Rise of Souls by Michelle Zink

6 Jul

 

Una Whelan has spent her life on the island of Altus.

Altus is the island that bridges the gap between the Otherworlds and our own. Lia Milthrope has closed the Gate, barring Samael entry to the mortal realm. Though the closing of the Gate came at great personal sacrifice to Lia, there is hope and joy for the first time that Una can remember.

She indulges in this newfound peace with her suitor Fenris as much as Lia enjoys a life filled with her husband Dimitri and their two sons. However, their newfound peace is about to be shattered completely.

When a Guide from the mortal world to the island of Altus is found on the island’s shores, she speaks of a man with a tattoo that runs up his neck, a tattoo of a snake, the mark of one of the Lost Souls. Una knows that she has only a moment to warn Lia and Dimitri before they are under siege.

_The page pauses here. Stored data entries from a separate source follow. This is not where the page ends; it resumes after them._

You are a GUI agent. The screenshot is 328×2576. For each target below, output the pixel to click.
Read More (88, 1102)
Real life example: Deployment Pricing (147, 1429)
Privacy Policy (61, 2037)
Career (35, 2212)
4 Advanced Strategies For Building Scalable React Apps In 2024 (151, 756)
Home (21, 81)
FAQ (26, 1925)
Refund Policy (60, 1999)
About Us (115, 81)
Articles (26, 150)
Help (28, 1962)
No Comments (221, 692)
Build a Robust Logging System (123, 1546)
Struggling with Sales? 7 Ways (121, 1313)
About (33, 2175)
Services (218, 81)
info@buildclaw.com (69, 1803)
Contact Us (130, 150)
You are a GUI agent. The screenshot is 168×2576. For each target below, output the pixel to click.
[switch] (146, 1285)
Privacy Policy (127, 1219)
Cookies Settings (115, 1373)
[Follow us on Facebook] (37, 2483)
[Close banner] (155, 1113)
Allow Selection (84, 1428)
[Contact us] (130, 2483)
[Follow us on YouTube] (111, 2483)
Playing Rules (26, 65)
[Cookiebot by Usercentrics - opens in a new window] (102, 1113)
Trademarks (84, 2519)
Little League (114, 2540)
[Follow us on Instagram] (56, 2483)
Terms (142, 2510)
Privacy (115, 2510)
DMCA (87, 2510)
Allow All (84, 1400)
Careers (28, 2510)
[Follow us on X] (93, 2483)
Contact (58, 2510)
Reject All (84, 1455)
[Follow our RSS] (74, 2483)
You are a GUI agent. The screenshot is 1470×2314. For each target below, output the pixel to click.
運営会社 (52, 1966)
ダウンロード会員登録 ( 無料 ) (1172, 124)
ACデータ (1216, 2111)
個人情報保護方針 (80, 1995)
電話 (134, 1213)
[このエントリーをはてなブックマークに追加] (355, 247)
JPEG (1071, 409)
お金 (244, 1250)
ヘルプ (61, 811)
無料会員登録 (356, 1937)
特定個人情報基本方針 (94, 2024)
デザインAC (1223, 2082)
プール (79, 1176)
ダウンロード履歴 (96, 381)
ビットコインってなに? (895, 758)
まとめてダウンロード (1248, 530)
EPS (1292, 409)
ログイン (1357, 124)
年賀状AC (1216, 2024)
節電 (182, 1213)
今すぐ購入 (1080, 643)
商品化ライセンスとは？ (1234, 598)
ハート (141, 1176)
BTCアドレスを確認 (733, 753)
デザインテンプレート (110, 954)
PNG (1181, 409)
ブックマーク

Dimitri tells Lia and Una to take their sons into the water, to separate them and keep them safe. With her heart in her throat, Una takes hold of one son and Lia the other, neither woman sure whether they will ever see their beloved island again…

I was thrilled beyond words when it was announced that Michelle Zink was working on a brand new trilogy of novellas that would give us further insight into the world of the Prophecy of the Sisters and the characters that lived within it.

In Whisper of Souls, we are treated to a prequel from Adelaide’s perspective, Lia and Alice’s mother. In Mistress of Souls, we’re given a “midquel” that is told from Alice’s point of view during the events of Guardian of the Gate. I wondered what role Lia would be given, but interestingly enough, Zink has chosen another narrator in Rise of Souls.

Since the end of Circle of Fire, I’ve wanted to go back to Altus and to swim in its waters, to walk along its beaches. I also wanted to see Una again, a character I fell in love with. So not only do we get a sequel of sorts to the trilogy, we also get to have the story told from her point of view.

I love what Michelle Zink has done here, giving us a prequel, midquel and sequel that don’t take anything away from the story of the original trilogy. Instead they add to it, in the case of Whisper of Souls and Mistress of Souls.

However, Zink has taken a risky move and changed everything we thought we knew in Rise of Souls by changing the happily ever after we thought we knew and going beyond it…and giving us an ending that might not be so happy after all.

In the hands of a less talented author, this astounding feat of literary trickery might have fallen flat on its face as a gimmick, but in Zink’s capable hands, she pulls off a shocker of an ending with grace and aplomb that left me wanting more.

Rise of Souls answers questions I hadn’t even thought of, gives us more insight into the world of Altus that has captivated so many and leaves us shaken to the core about what we thought we knew. It also gives us a glimpse into the world of Una, a secondary character that stood out for me like a bright shining star. I’m glad she’s had a chance to shine on the printed page and speak in her own voice, if only for a little while.

Much like the prophecy itself, Rise of Souls is unpredictable. However, much like the original Prophecy of the Sisters trilogy, the new trilogy of novellas is gripping, incredibly written, filled with characters and plots that pull you along and tug at the heartstrings and unputdownable.

Rise of Souls is everything you could wish for and then some and a fitting end to the trilogy of novellas. I only hope, with the way that Rise of Souls finished, that there is more to come.

However, like the prophecy itself, I will have to wait and see what fate decides and what part Lia and Una have left to play.

I love everything about Rise of Souls (and the two novellas preceding it) and can only hope for more.